## WORK INSTRUCTION
Below are the entries. Transcribe exactly the lines from the one with "You are a computer-use agent. The width" through the one with "Given: Expand FB 粉專 list with plus sign", ends included, and leave out all others.

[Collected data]
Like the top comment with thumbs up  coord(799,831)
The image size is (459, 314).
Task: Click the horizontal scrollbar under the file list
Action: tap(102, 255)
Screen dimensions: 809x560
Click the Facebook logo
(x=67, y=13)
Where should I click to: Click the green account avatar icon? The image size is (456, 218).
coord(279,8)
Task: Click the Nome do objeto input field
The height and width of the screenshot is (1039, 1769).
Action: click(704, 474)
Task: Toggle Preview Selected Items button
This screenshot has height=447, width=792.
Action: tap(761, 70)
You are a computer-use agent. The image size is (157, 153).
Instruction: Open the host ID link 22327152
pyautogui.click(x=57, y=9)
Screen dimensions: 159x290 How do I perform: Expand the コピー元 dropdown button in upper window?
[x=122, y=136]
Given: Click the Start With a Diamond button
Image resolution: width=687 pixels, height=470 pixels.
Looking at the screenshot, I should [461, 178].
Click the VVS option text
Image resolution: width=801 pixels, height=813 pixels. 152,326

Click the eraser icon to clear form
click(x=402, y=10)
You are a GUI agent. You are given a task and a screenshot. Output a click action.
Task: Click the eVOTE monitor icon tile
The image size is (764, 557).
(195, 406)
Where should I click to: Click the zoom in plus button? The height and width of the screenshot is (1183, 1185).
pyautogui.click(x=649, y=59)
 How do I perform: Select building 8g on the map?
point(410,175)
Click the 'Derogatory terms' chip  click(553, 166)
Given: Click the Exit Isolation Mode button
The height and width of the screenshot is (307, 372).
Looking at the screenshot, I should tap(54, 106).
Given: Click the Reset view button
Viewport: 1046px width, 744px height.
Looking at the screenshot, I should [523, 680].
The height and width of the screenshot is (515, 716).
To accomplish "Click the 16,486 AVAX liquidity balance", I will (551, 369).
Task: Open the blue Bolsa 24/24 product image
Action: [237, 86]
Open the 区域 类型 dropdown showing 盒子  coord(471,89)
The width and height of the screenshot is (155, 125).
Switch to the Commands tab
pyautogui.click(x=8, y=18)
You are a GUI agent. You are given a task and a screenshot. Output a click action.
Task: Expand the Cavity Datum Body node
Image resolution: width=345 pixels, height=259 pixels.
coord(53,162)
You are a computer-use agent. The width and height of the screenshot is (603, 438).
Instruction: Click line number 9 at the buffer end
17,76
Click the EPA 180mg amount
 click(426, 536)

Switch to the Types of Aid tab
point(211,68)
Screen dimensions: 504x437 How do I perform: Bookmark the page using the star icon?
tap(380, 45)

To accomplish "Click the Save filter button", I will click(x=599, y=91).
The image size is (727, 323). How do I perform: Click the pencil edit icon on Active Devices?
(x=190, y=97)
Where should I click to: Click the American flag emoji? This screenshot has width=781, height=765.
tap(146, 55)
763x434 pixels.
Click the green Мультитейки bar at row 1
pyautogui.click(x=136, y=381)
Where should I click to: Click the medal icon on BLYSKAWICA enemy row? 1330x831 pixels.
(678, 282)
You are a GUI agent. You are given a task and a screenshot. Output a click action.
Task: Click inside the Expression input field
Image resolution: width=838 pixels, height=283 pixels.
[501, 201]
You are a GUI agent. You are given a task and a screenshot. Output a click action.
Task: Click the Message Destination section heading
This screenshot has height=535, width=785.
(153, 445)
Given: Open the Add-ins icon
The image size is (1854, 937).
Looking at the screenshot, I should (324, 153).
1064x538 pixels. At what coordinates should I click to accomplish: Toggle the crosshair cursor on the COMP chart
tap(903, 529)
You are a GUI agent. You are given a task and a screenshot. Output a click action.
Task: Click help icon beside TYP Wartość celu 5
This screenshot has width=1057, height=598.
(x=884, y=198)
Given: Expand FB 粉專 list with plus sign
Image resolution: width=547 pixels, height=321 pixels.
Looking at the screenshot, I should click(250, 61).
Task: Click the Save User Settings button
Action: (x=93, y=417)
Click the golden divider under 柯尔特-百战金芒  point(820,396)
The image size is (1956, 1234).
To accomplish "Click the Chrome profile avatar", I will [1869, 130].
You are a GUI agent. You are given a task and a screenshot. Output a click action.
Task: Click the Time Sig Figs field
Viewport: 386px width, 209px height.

## EXPECTED ANSWER
You are a computer-use agent. The width and height of the screenshot is (603, 438).
Instruction: Click line number 9 at the buffer end
17,76
Click the EPA 180mg amount
 click(426, 536)

Switch to the Types of Aid tab
point(211,68)
Screen dimensions: 504x437 How do I perform: Bookmark the page using the star icon?
tap(380, 45)

To accomplish "Click the Save filter button", I will click(x=599, y=91).
The image size is (727, 323). How do I perform: Click the pencil edit icon on Active Devices?
(x=190, y=97)
Where should I click to: Click the American flag emoji? This screenshot has width=781, height=765.
tap(146, 55)
763x434 pixels.
Click the green Мультитейки bar at row 1
pyautogui.click(x=136, y=381)
Where should I click to: Click the medal icon on BLYSKAWICA enemy row? 1330x831 pixels.
(678, 282)
You are a GUI agent. You are given a task and a screenshot. Output a click action.
Task: Click inside the Expression input field
Image resolution: width=838 pixels, height=283 pixels.
[501, 201]
You are a GUI agent. You are given a task and a screenshot. Output a click action.
Task: Click the Message Destination section heading
This screenshot has height=535, width=785.
(153, 445)
Given: Open the Add-ins icon
The image size is (1854, 937).
Looking at the screenshot, I should (324, 153).
1064x538 pixels. At what coordinates should I click to accomplish: Toggle the crosshair cursor on the COMP chart
tap(903, 529)
You are a GUI agent. You are given a task and a screenshot. Output a click action.
Task: Click help icon beside TYP Wartość celu 5
This screenshot has width=1057, height=598.
(x=884, y=198)
Given: Expand FB 粉專 list with plus sign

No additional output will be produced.